One of the most recognisable sights in the world, Rome's Pantheon is a marvel of ancient architecture and the city's best preserved monument. The hulking greying exterior reveals the interior beauty of the world's largest unreinforced concrete dome, marble floors and Corinthian columns through the imposing Roman bronze doors.
Rebuilt by Emperor Hadrian around AD 120 on the site of an earlier pantheon (a temple dedicated to the ancient gods), the site was consecrated as a Christian church in AD 608 and also served as a burial chamber where you can view the tomb of the artist Raphael among other Roman luminaries.
While the history and influence this monument has exerted over art and culture for centuries is remarkable, the true beauty of the Pantheon lies in its immense structure and harmonious balance. It contains the largest unreinforced concrete dome ever built and is supported by amazing symmetry – the dome is 43.3m high and the same across. The balance gives the temple its sense of occasion and unity for which it is also claimed to be the world's only architecturally perfect building. Light enters the structure through the 8.7m oculus which served as a symbolic link between heaven and earth, and the 16 Corinthian columns are each made from a single block of stone and support a triangular pediment.
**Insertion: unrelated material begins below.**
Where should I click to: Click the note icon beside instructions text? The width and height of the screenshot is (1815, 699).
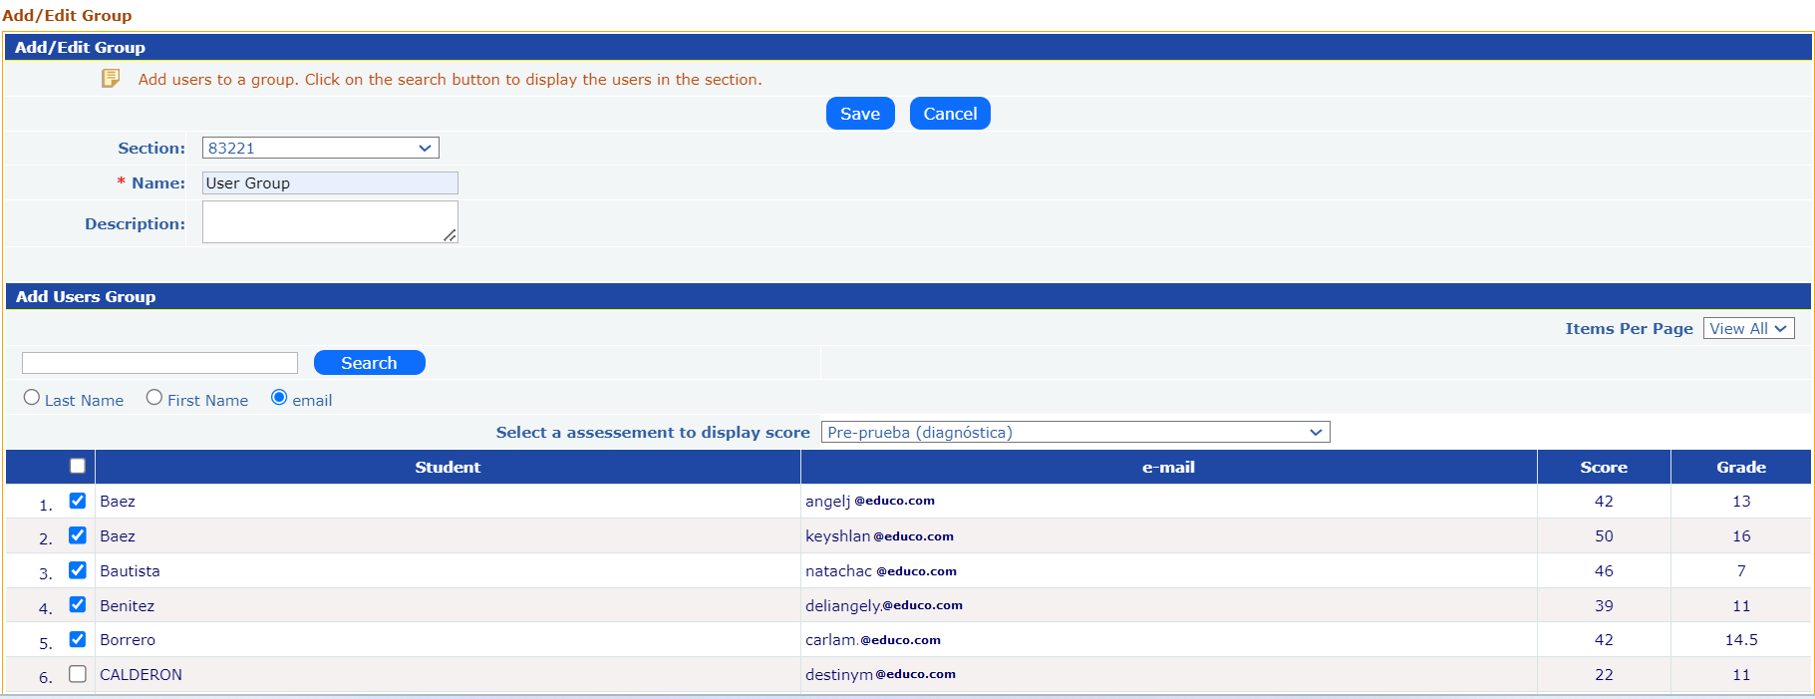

The Pantheon is still a working church today and known as the Basilica of Saint Mary and the Martyrs. Mass is celebrated on Saturdays at 5pm and on public holidays at 10.30am. Entry is free and audio guides and guided tours are also available. The nearest Metro stop is Barberini Fontana di Trevi on the A Line, which is about 700m and 14 minutes' walk from the Pantheon. Buses 30, 40, 62, 64, 81, 87 and 49 all service the Largo di Torre Argentina bus stop and then it's four minutes' walk down Via dei Cestari to the Pantheon.